**Provided records**
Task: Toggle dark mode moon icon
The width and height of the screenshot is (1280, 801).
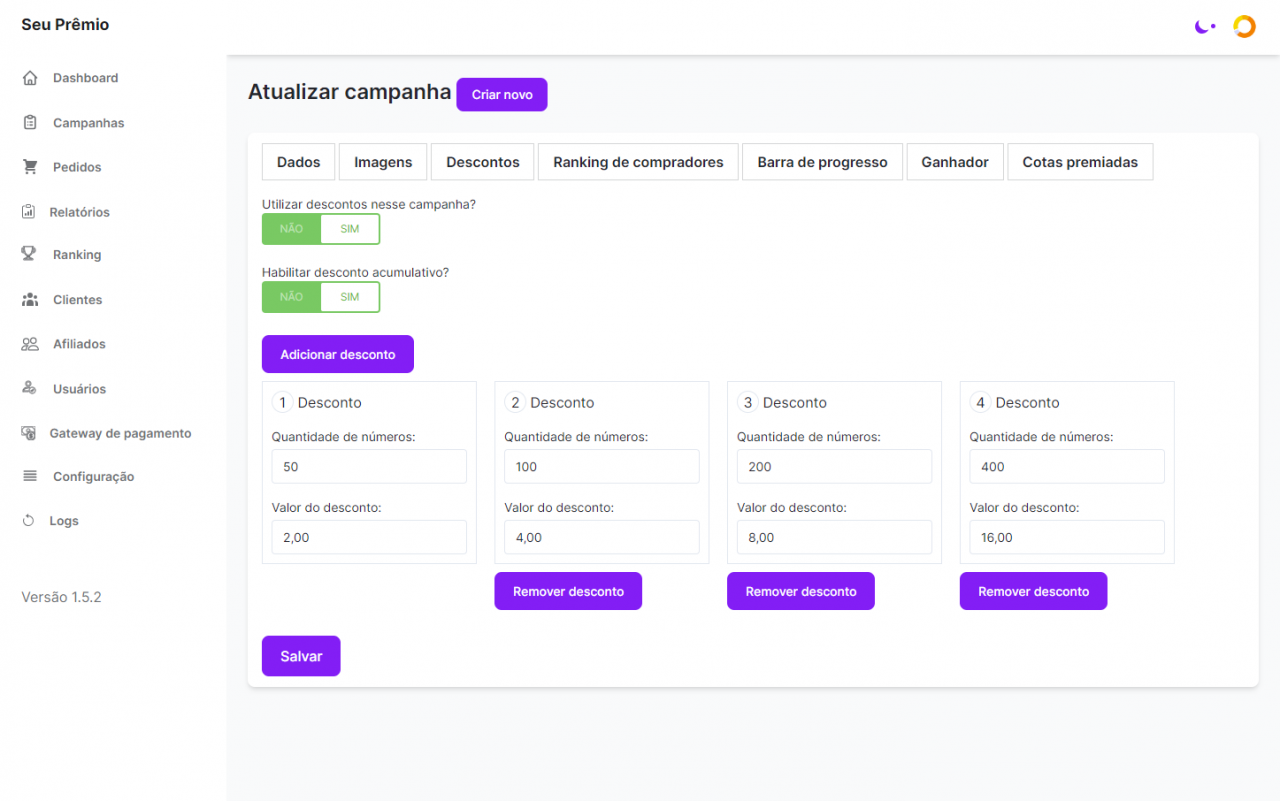Action: point(1204,27)
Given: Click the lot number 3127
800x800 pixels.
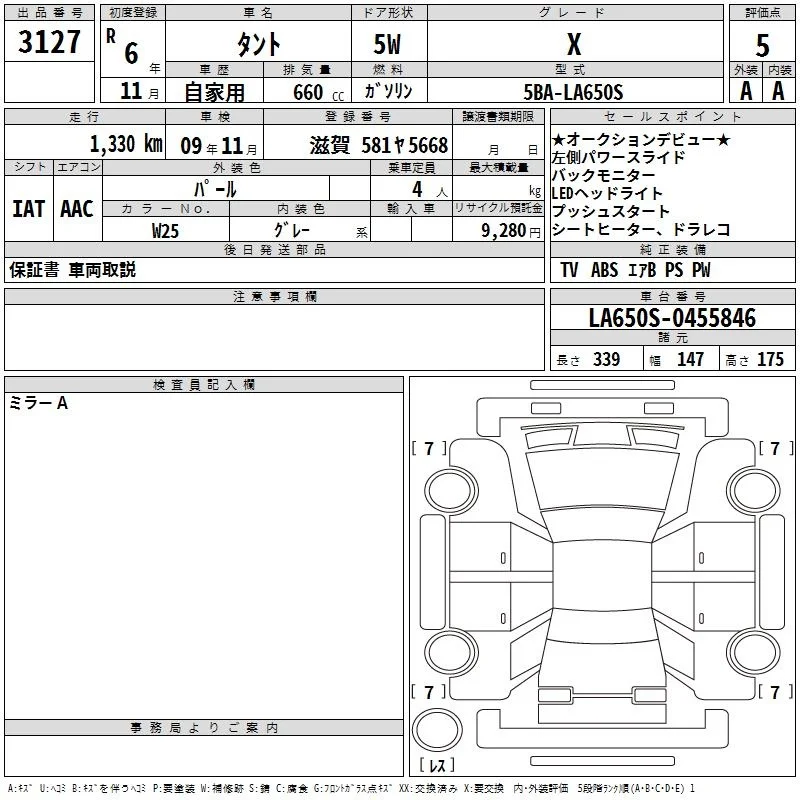Looking at the screenshot, I should click(49, 42).

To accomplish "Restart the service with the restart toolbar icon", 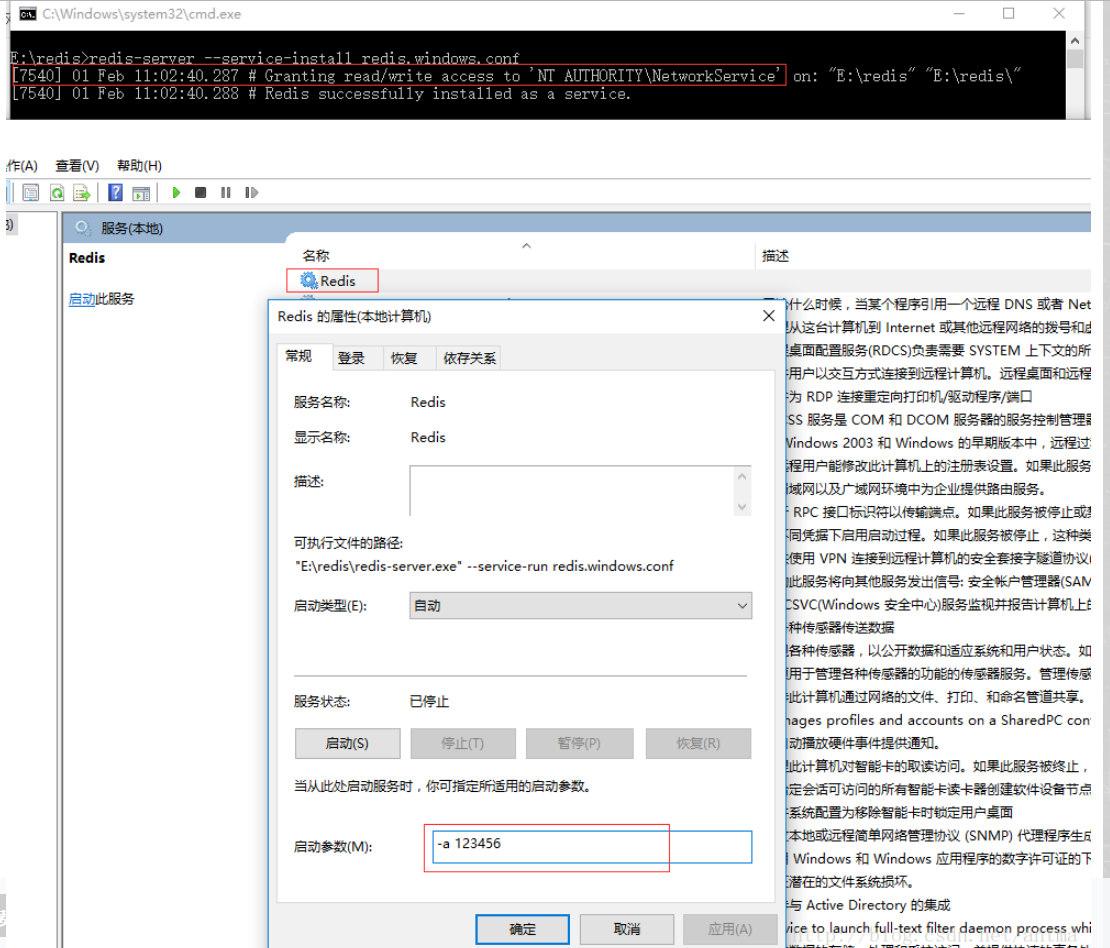I will pyautogui.click(x=251, y=192).
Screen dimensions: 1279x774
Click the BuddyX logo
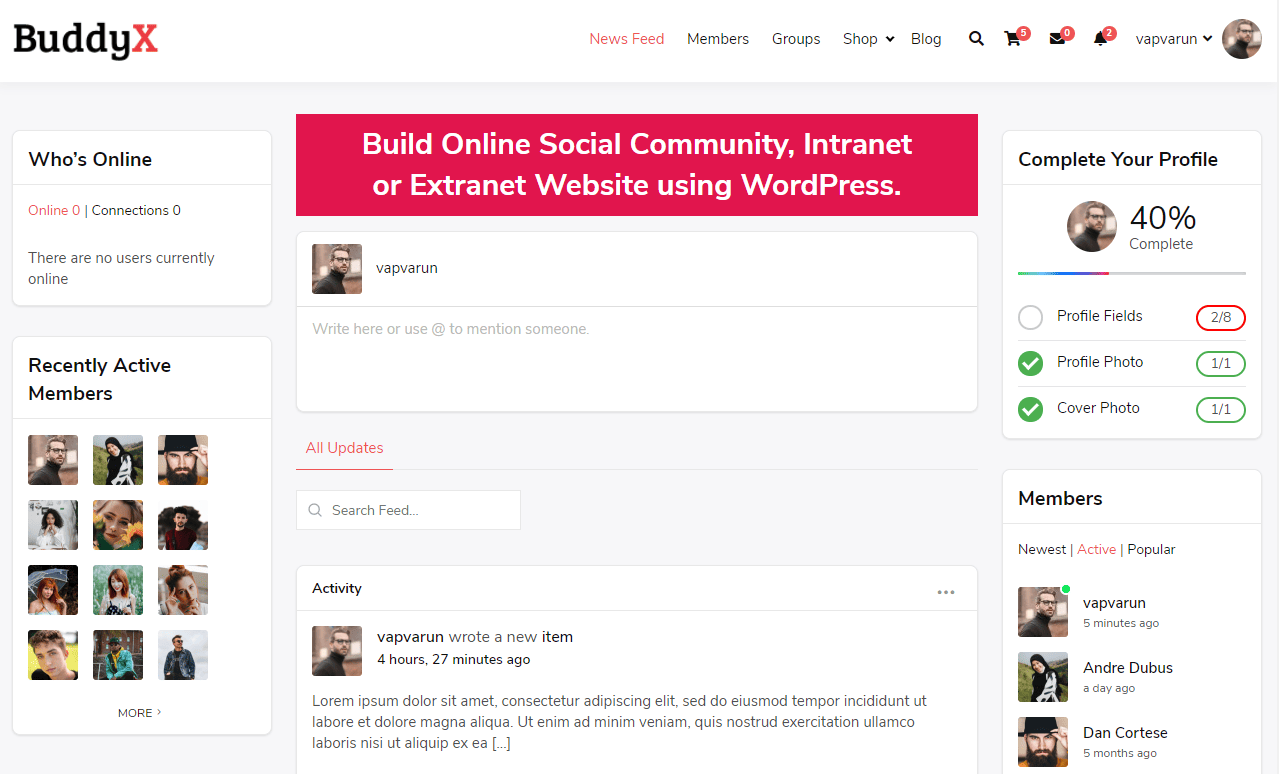(86, 40)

**Required work**
Only exact duplicates of the lines from the one containing "Screen dimensions: 1279x774" through the final line of the entries, both included, are needed, with pictures left out.

**Response to this exercise**
Screen dimensions: 1279x774
Click the BuddyX logo
(86, 40)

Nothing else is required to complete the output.